__Aim of the exercise__
Reproduce only the lines of the material below that start at the line containing "Riviste (467, 122)" and stop at the line containing "Regala questo prodotto (285, 557)". Keep both end lines.
+ + +
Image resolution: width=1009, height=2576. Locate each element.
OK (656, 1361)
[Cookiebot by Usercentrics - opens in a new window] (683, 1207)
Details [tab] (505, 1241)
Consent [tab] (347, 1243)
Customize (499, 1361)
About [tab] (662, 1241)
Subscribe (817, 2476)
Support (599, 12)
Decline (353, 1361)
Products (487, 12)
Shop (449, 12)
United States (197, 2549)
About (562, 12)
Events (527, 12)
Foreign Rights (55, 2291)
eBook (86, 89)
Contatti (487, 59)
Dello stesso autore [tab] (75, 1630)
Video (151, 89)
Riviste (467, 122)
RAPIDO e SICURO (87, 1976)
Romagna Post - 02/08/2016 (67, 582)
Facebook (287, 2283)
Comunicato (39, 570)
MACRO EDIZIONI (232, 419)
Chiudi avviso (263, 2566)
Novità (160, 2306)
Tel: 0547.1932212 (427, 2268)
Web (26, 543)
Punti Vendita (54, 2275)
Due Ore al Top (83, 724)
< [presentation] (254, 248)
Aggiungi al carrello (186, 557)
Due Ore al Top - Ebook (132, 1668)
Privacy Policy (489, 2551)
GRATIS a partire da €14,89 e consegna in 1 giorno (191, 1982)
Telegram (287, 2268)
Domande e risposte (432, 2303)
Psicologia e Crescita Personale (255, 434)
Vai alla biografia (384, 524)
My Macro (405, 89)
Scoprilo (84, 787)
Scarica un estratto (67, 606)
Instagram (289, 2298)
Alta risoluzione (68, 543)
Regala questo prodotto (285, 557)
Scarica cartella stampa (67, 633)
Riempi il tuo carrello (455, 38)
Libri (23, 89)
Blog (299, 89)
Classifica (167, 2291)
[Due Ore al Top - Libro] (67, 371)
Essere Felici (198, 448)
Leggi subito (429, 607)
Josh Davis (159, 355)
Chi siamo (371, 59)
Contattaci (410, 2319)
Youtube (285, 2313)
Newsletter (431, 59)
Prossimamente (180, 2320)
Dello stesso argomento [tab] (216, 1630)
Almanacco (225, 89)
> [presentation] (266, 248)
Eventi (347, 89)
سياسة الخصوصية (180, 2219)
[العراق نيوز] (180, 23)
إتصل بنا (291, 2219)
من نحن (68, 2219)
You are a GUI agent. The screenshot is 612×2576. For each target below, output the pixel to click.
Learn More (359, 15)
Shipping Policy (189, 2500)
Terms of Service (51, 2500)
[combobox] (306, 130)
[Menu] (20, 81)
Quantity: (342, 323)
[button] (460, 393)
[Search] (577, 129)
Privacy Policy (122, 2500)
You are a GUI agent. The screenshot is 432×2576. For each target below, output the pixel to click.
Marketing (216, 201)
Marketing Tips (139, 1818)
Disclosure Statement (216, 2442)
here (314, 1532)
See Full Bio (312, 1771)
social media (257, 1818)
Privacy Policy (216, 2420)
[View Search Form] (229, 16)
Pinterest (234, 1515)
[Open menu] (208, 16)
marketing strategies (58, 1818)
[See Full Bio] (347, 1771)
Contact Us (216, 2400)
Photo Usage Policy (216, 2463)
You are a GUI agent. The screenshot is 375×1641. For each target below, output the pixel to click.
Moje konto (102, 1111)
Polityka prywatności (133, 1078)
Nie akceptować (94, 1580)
+ + +
__Solved exercise__
Riviste (467, 122)
RAPIDO e SICURO (87, 1976)
Romagna Post - 02/08/2016 (67, 582)
Facebook (287, 2283)
Comunicato (39, 570)
MACRO EDIZIONI (232, 419)
Chiudi avviso (263, 2566)
Novità (160, 2306)
Tel: 0547.1932212 (427, 2268)
Web (26, 543)
Punti Vendita (54, 2275)
Due Ore al Top (83, 724)
< [presentation] (254, 248)
Aggiungi al carrello (186, 557)
Due Ore al Top - Ebook (132, 1668)
Privacy Policy (489, 2551)
GRATIS a partire da €14,89 e consegna in 1 giorno (191, 1982)
Telegram (287, 2268)
Domande e risposte (432, 2303)
Psicologia e Crescita Personale (255, 434)
Vai alla biografia (384, 524)
My Macro (405, 89)
Scoprilo (84, 787)
Scarica un estratto (67, 606)
Instagram (289, 2298)
Alta risoluzione (68, 543)
Regala questo prodotto (285, 557)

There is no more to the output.